*DIRECTION:*
Write out the data below exactly, starting at the line that contains "You are a computer-use" and ending at the end of the data. Leave the pictures out of your answer.

*DATA FOR THIS EXERCISE:*
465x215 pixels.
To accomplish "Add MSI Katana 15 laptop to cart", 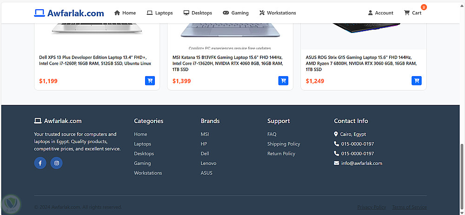I will (283, 81).
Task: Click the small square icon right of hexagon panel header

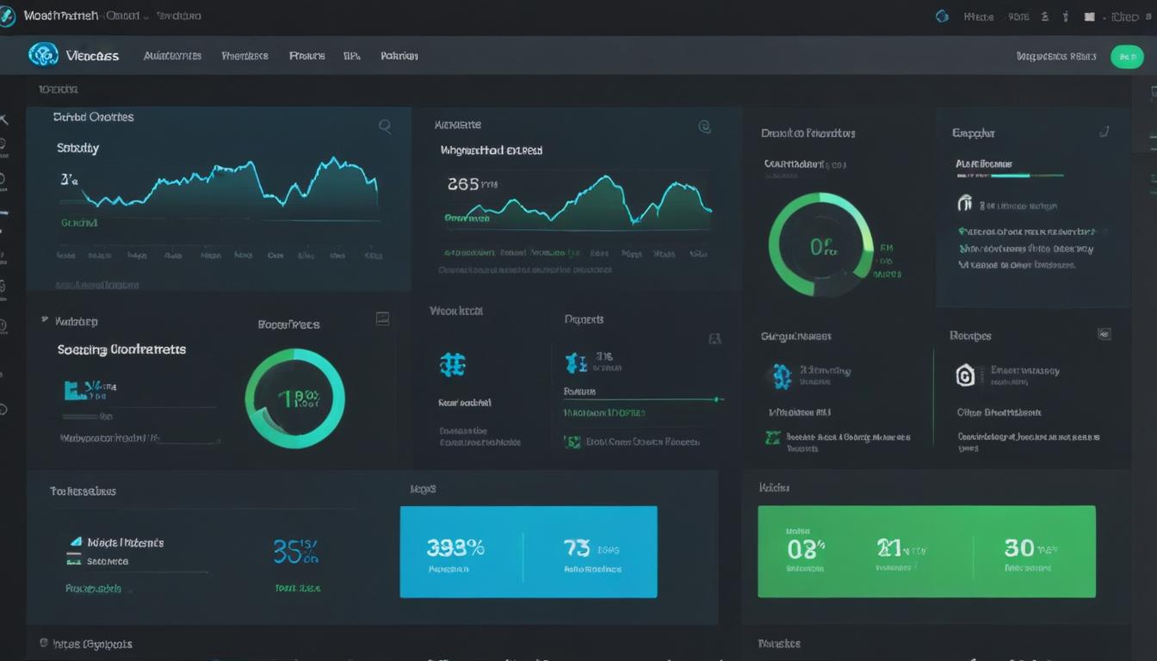Action: (x=1104, y=334)
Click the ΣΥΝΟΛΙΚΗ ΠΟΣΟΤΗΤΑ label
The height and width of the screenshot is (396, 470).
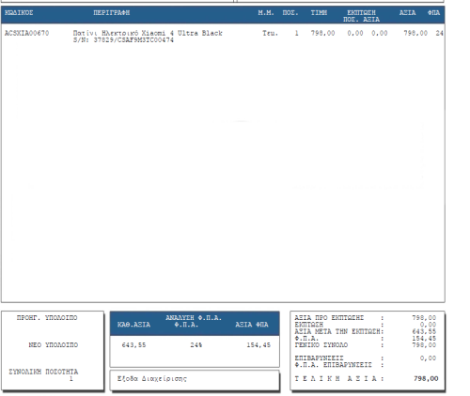[43, 372]
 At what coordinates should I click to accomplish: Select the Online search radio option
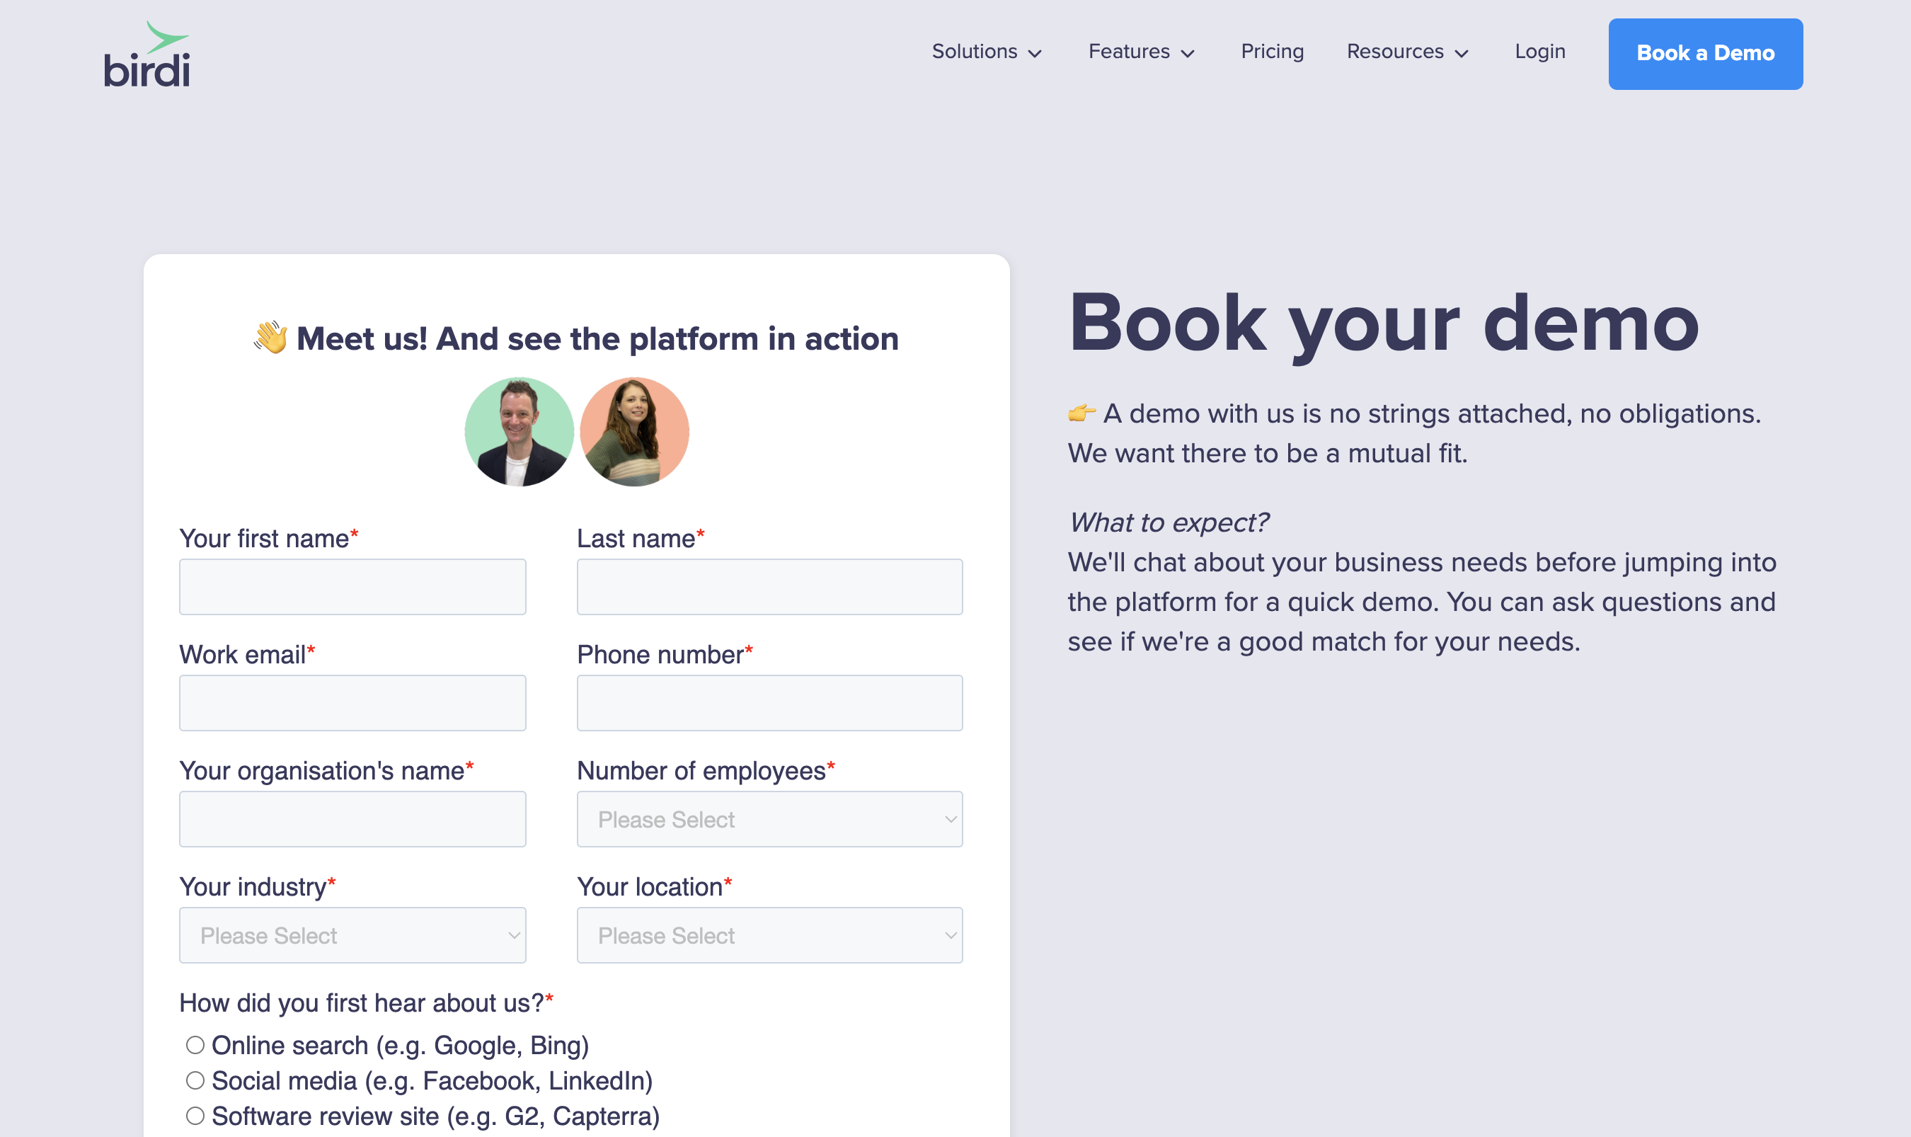coord(194,1044)

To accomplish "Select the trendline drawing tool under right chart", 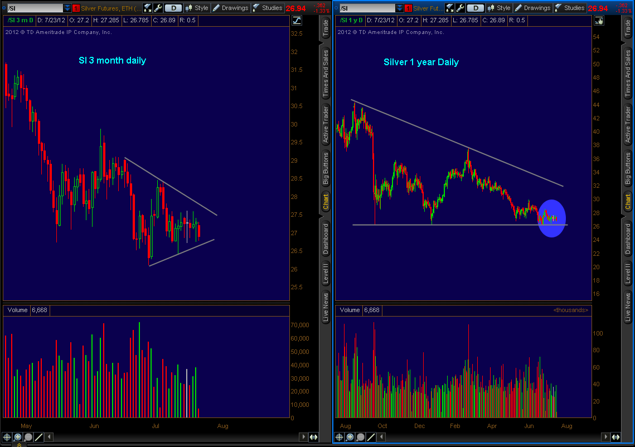I will [x=371, y=437].
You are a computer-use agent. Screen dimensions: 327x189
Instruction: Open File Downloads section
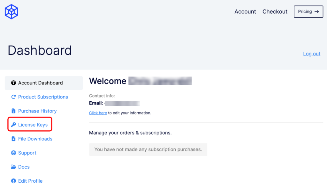pos(35,139)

*TASK RESULT:*
You are a computer-use agent. Screen dimensions: 327x189
Instruction: Open File Downloads section
pos(35,139)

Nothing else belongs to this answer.